1. Acumulação — o mercado fez fundo. O pessimismo é máximo. Os media falam de crise permanente. Os investidores informados (institucionais, value investors) começam a comprar silenciosamente a preços de saldo. Os indicadores de sentimento estão em mínimos. É a fase de maior oportunidade — e a mais difícil emocionalmente.

2. Alta (markup) — a tendência vira para cima. Os indicadores económicos melhoram. Os lucros das empresas crescem. Os media passam de pessimistas a neutros. Mais investidores entram. O volume aumenta. É a fase mais longa e mais lucrativa do ciclo.

3. Distribuição — o mercado atinge uma zona de topo. A euforia domina. Toda a gente investe (FOMO). As avaliações são elevadas. Os investidores informados vendem gradualmente aos recém-chegados. A volatilidade aumenta. Os sinais de alerta (divergências, volume decrescente em novas altas) multiplicam-se — mas são ignorados.

4. Baixa (markdown) — a tendência inverte. As más notícias regressam. Os lucros caem. Os investidores que compraram na euforia entram em pânico e vendem — frequentemente no pior momento. O pessimismo regressa. E o ciclo prepara-se para recomeçar.

Quanto Dura um Ciclo

Não há duração fixa.
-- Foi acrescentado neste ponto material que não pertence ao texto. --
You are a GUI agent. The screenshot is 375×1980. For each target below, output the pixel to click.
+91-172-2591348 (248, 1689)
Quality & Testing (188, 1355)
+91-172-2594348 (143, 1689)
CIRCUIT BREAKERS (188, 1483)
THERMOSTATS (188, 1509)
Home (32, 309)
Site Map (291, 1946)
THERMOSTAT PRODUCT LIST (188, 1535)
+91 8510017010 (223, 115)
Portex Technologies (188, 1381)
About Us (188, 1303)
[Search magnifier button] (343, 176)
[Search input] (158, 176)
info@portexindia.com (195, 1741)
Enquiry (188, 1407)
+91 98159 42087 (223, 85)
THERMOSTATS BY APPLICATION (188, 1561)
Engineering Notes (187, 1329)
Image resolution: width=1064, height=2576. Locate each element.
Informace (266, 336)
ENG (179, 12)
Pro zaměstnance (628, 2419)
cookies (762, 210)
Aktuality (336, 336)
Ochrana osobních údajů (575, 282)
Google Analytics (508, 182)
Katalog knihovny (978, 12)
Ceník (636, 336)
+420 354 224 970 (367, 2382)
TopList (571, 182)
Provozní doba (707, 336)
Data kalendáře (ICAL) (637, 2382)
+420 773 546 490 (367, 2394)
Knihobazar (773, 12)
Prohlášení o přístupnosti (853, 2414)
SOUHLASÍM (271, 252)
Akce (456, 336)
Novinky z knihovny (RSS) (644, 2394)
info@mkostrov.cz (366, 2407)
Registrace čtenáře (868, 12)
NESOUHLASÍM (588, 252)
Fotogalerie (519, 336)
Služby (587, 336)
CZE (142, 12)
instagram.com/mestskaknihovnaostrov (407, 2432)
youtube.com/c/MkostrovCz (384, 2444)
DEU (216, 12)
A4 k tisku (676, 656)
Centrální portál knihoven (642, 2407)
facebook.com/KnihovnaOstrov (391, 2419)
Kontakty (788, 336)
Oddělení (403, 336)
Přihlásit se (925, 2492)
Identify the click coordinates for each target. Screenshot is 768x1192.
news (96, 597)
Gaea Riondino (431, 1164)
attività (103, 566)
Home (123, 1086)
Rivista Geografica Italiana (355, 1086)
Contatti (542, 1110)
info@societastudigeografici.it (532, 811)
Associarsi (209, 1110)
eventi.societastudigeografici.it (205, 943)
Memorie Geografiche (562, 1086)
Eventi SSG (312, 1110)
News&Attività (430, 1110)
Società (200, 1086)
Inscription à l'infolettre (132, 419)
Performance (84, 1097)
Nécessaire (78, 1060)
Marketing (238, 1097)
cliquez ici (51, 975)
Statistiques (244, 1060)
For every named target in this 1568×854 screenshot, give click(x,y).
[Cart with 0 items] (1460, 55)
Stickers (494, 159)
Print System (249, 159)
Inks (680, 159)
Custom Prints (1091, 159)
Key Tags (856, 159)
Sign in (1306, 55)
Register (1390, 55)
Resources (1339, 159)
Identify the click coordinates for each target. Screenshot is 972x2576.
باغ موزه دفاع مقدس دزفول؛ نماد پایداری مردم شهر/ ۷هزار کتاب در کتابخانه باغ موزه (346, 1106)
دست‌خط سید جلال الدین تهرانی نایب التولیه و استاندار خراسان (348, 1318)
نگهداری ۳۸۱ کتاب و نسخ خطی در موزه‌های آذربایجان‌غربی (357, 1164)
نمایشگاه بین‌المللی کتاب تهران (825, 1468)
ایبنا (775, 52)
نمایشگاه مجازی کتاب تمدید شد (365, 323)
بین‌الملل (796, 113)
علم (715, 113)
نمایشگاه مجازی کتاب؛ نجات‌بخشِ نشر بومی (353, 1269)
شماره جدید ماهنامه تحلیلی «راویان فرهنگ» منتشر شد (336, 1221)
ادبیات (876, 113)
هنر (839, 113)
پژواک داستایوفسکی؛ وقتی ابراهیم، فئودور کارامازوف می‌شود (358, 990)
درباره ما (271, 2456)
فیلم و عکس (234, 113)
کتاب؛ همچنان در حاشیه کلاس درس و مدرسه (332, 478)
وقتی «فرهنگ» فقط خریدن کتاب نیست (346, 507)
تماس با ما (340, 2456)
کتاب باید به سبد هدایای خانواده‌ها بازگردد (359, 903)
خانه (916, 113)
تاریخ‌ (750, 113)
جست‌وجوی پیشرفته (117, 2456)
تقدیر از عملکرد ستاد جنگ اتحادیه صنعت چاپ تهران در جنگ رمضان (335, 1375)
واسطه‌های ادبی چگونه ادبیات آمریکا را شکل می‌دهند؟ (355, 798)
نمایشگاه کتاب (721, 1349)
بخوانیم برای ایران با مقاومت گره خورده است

O bull market de 1982-2000 durou 18 anos. O de 2009 em diante também foi excepcionalmente longo. Os bear markets são tipicamente mais curtos (1-3 anos) mas mais violentos. O ciclo completo (do fundo ao topo ao fundo seguinte) dura historicamente 5-10 anos em média.

Como Usar

Não é possível cronometrar os ciclos com precisão — ninguém sabe exactamente quando um topo ou fundo ocorre. Mas é possível posicionar-se prudentemente: ser mais cauteloso na fase de distribuição (valuations altas, euforia) e mais agressivo na fase de acumulação (valuations baixas, pessimismo). O rebalanceamento regular ajuda automaticamente — vende o que subiu muito e compra o que desceu.